Textile showing a narrative built using coloured hand-embroidered cross-stitching on a metre-squared piece of white linen. The embroidery is confined to a hexagon shape at the centre of the fabric. The narrative works around the cloth, beginning with a depiction of the sowing of maize in a Yucatecan milpa (maize field) when Veronica (the maker) is a child. The milpa is shown, as is Veronica with her grandfather. They kneel before an altar upon which 9 maize kernels are placed. The later scenes show the embroiderer in her house eating with her family, they show her learning to embroider with machine. The connecting images are of birds and floral patterns typically used for traditional dress (the textiles Veronica’s mother is teaching her to make). The final scene shows a religious procession in Abala. In the background are adverts on the walls of Abala, showing the emblem of the PRI (Partido Revolucionario Institucional).

History Of Use

This piece is a continuation of a heritage project initiated by the anthropologist Silvia Teran, in collaboration with the Gran Museo Maya de Merida and the INAH. The project seeks to record elements of Intangible Cultural Heritage, oral narratives, festivities, culturally specific religious practices, and knowledge systems through material heritage production styles that are also eligible for safeguarding.

Iconographic Meaning

The toj bird which is prevalent in Yucatan, has metaphysical meaning and from which David Canul takes his artist name.
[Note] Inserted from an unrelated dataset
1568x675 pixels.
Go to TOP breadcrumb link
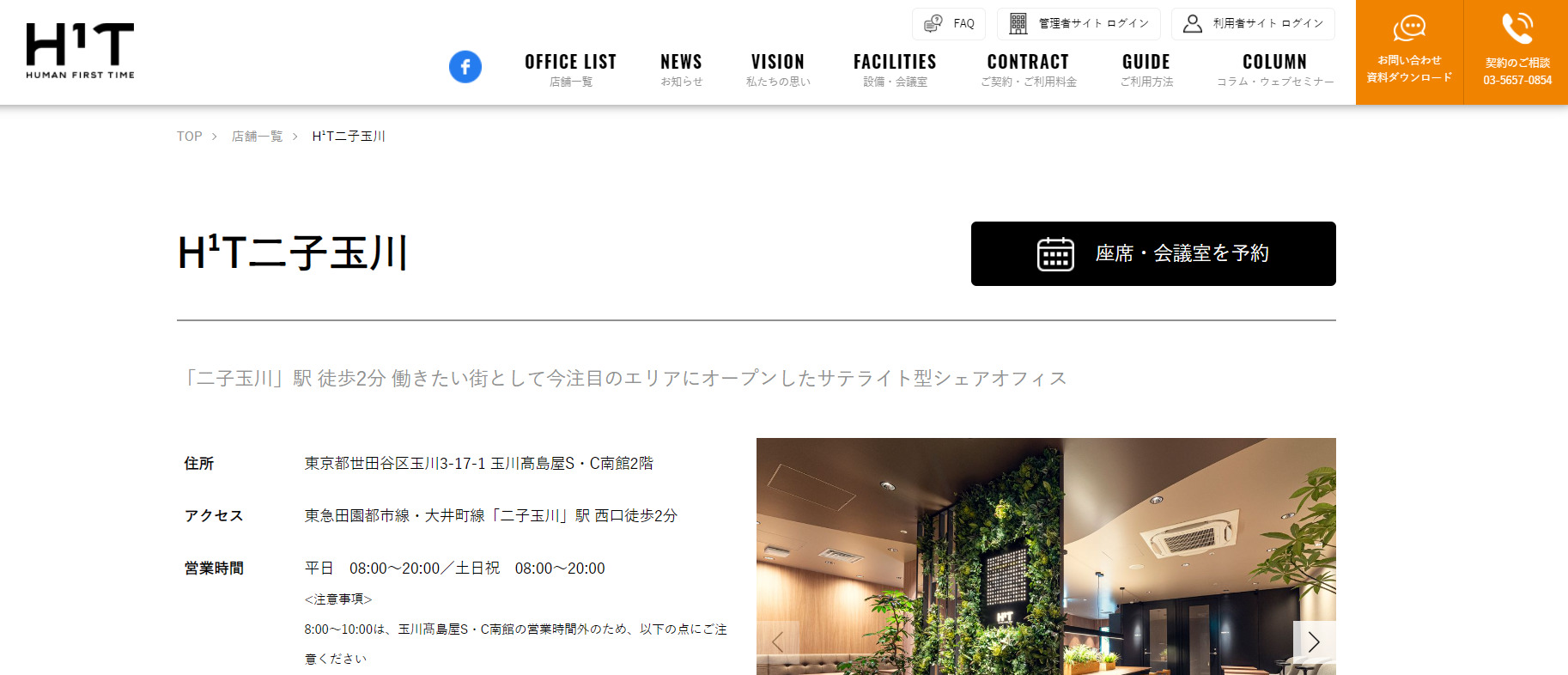(190, 137)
The cloth narrative focuses on Veronica Cocom learning to embroider by machine as a child. It evidences her desire to learn traditional stitching techniques in spite of her early education. The final panel of the story shows political features of contemporary Abala. The milpa scene not only shows the importance of maize cultivation in this and other parts of Mesoamerica, it also shows the religious and cultural aspects importance of this ancestral knowledge system.

Narrative

Contemporary Maya societies are generally represented by ethnographic collections, many of which focus on material culture traditions, largely the weaving of textiles in Guatemala and Chia-pas. These textiles illustrate contemporary Maya social, cultural and political realities, and they are also frequently associated in Maya literature with archaeological material, in order to evidence long-term cultural continuity. With the intention of showing how Maya epistemologies and contemporary art can be more successfully inserted into museum collections, this acquisition explores the textile traditions of Yucatan which has, in recent years, seen a revival of traditional embroidery. Ethnographic research has shown that people in Yucatecan rural communities, cultural specialists and otherwise, hold philosophies relating to materiality and personhood that can be valuably associated with ancient Maya “artistic” material culture. The inclusion of these perspectives would contribute to the necessary re-positioning of the interpretation and curation of Maya archaeological material. This textile piece is important in considering the relationship between material and intangible heritage.